Une heure et demie plus tard, la Kazakhstanaise Elena Rybakina a remis les compteurs à zéro grâce à une superbe performance face à Jessica Pegula. Il a fallu attendre le double décisif pour que l’équipe entraînée par Lindsay Davenport obtienne le dernier mot – et la qualification en demi-finale.
Navarro en mode survie
Après un premier set où l’on a cru retrouver le top niveau qu’affichait encore Emma Navarro en début d’année, cette dernière s’est ensuite retranchée dans la passivité qui lui cause tant de torts en 2025. De son côté, Yulia Putintseva a rehaussé sa qualité de service (+25% de points gagnés derrière sa première balle).
La Kazakhstanaise a fait visiter tout le terrain à son adversaire grâce à son intelligence tactique et sa qualité d’amorti.
Si Putintseva a conservé l’ascendant sur son adversaire après la prise du deuxième set, ses fautes directes se sont accumulées dans les moments cruciaux. Manquant de lucidité, elle a permis à l’Américaine de rester à hauteur.
Deux balles de match se sont présentées à elle à 6-4 dans le tie-break décisif ; perdant les quatre points suivants sur des fautes directes, elle n’a pu que fracasser sa raquette sous les cris de joie du camp états-unien (7-5, 2-6, 7-6(6)).

Rybakina XXL
Le deuxième match de la journée a opposé Jessica Pegula, 7e mondiale, à Elena Rybakina, 10e mondiale.
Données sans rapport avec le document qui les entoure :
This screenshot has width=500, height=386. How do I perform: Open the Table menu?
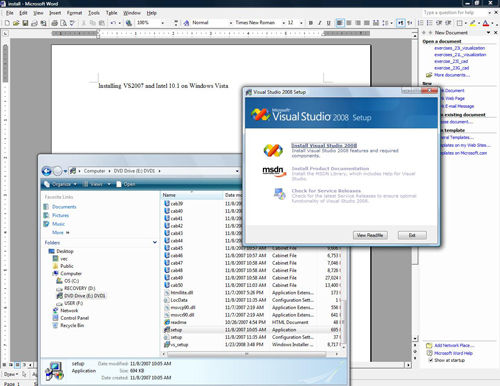point(111,13)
Dès l’entame de cette superbe affiche, la Kazakhstanaise a pris un ascendant sans concession.
Certes, le premier set a laissé place à une certaine indécision avec trois jeux consécutifs remportés par l’Américaine pour égaliser à 4-4. Mais les points importants ont systématiquement balancé en faveur de Rybakina, qui a écarté quatre balles de break sur cinq et empoché le set 6-4.
La 10e mondiale n’a eu aucune balle de break à écarter dans la seconde manche et ses retours ont été plus incisifs.
Avec neuf aces sur l’ensemble du match et une efficacité égale derrière sa première et sa seconde balle, sa victoire ne s’est pas faite attendre : 1h12 de jeu.

Les vétéranes du double tiennent leur rang
Pleine de confiance, Elena Rybakina s’est alignée avec Yulia Putintseva pour le double décisif qui allait déterminer la nation vainqueure du quart de finale. Face à elles, Taylor Townsend, n°1 mondiale en double, et Jessica Pegula, ancienne n°1 mondiale en double, avaient des responsabilités à prendre.
La paire américaine s’est saisie de la première manche sans difficulté, à l’exception d’un jeu de service remporté après avoir été menée 0-40. Malgré sa bonne prestation dans la matinée, Putintseva est apparue comme le maillon faible de la partie.
Et si les Kazakhstanaises se sont aménagées une chance de prendre le large dans la seconde manche, leurs adversaires ont remonté un déficit de 1-4 puis ont arraché un tie-break après avoir sauvé deux balles de set.
Forte de leur plus grande expérience en double, les joueuses de Lindsay Davenport ont fait la différence sur le score de 6-2, 7-6(1), décrochant ainsi leur première qualification en demi-finale dans la compétition depuis 2021.